> [ACTION ITEM]
Reproduce every line in the material below that holds "Follow".

> [MATERIAL FOR THE TASK]
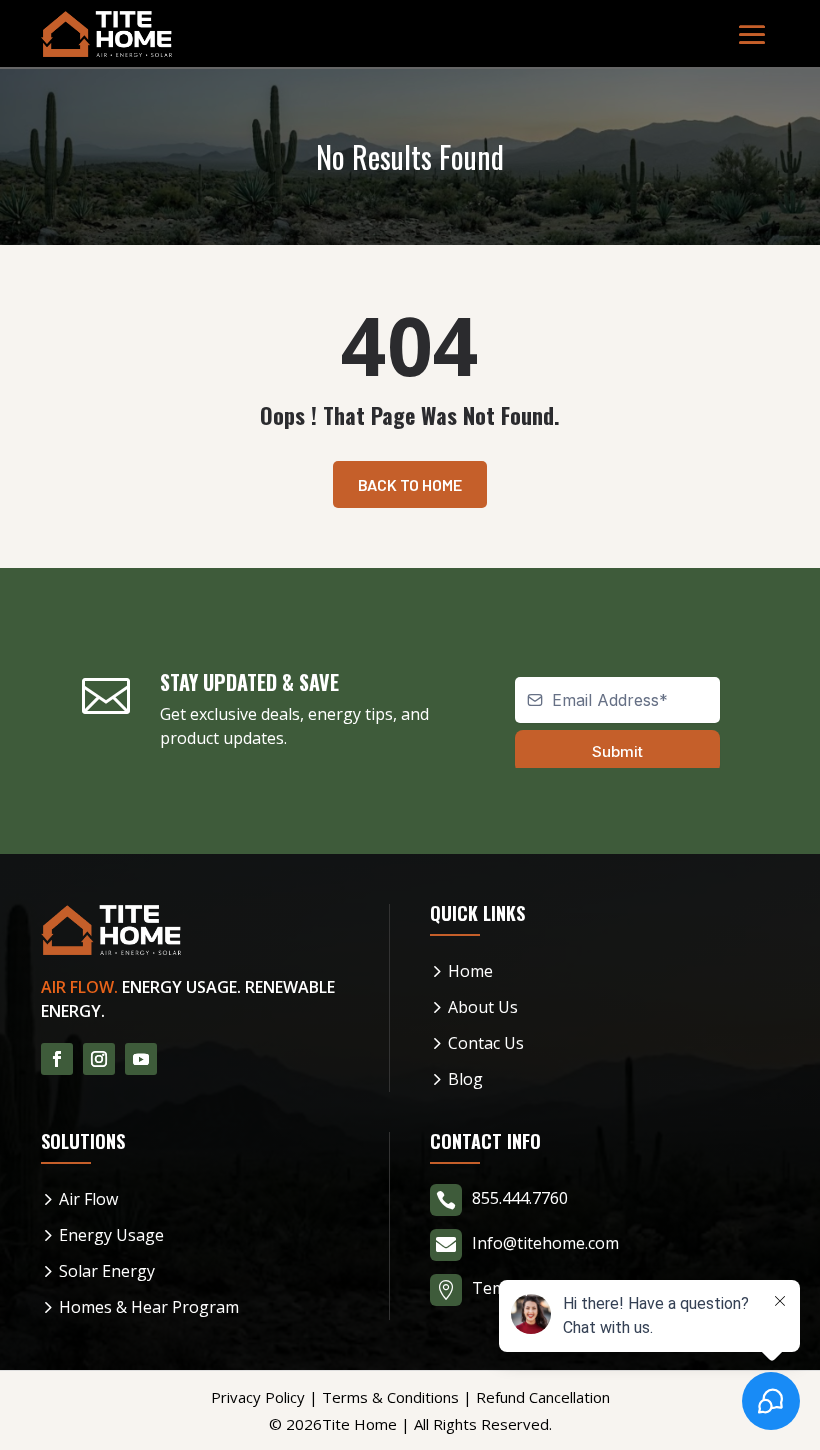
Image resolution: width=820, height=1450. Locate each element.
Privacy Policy (258, 1397)
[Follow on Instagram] (99, 1059)
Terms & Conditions (390, 1397)
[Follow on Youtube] (141, 1059)
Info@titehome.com (545, 1243)
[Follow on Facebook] (57, 1059)
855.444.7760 (520, 1198)
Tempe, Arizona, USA (551, 1288)
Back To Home (410, 484)
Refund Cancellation (543, 1397)
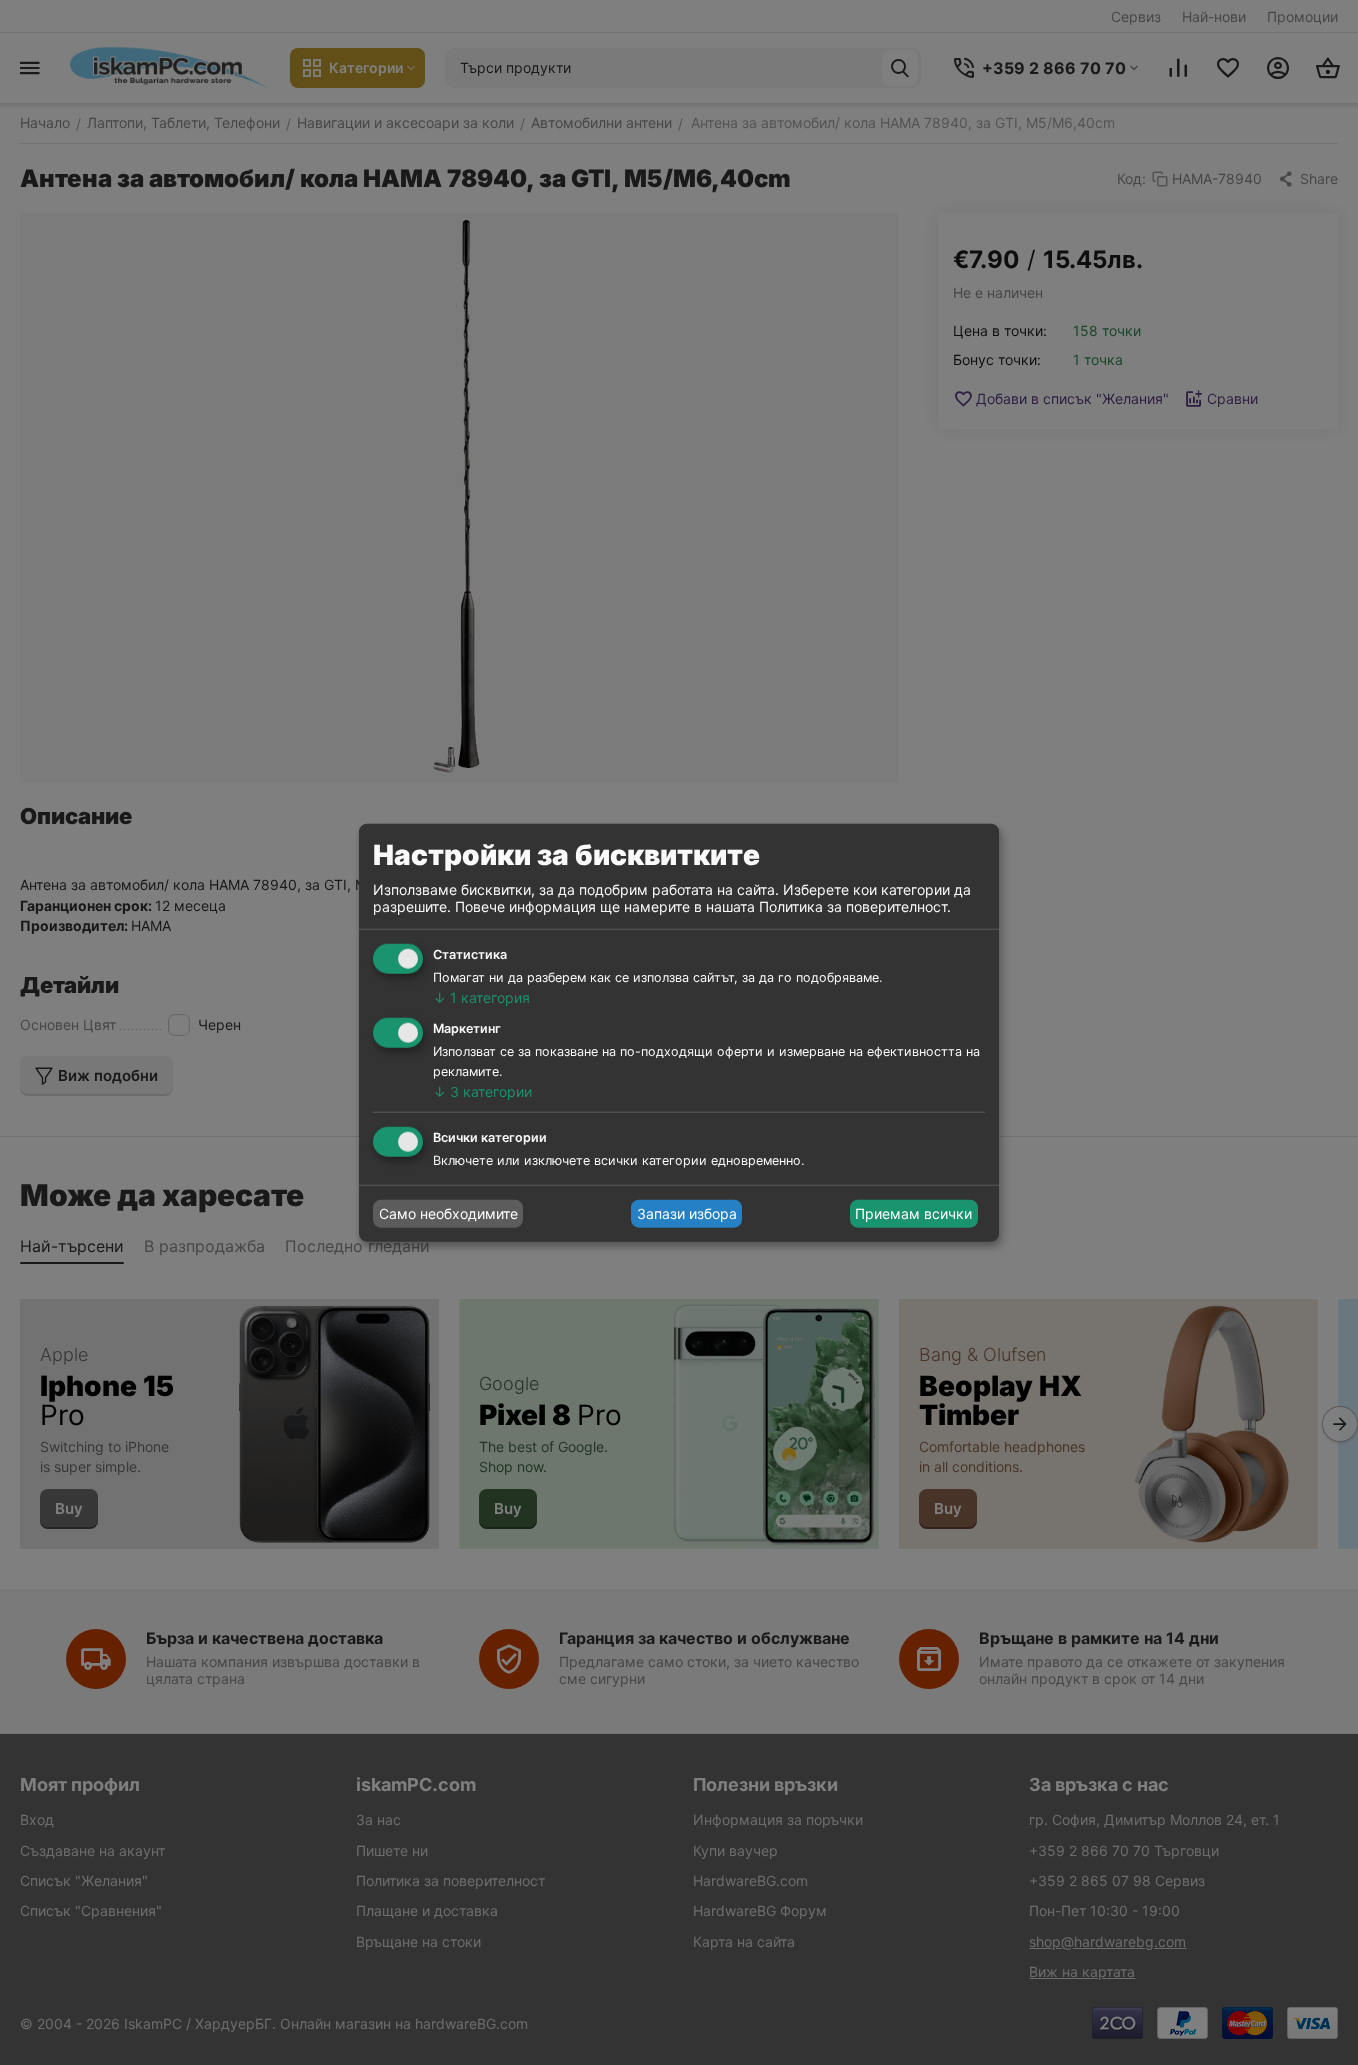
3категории (482, 1091)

> [RESPONSE TO THIS EXERCISE]
[Follow on Instagram] (99, 1059)
[Follow on Youtube] (141, 1059)
[Follow on Facebook] (57, 1059)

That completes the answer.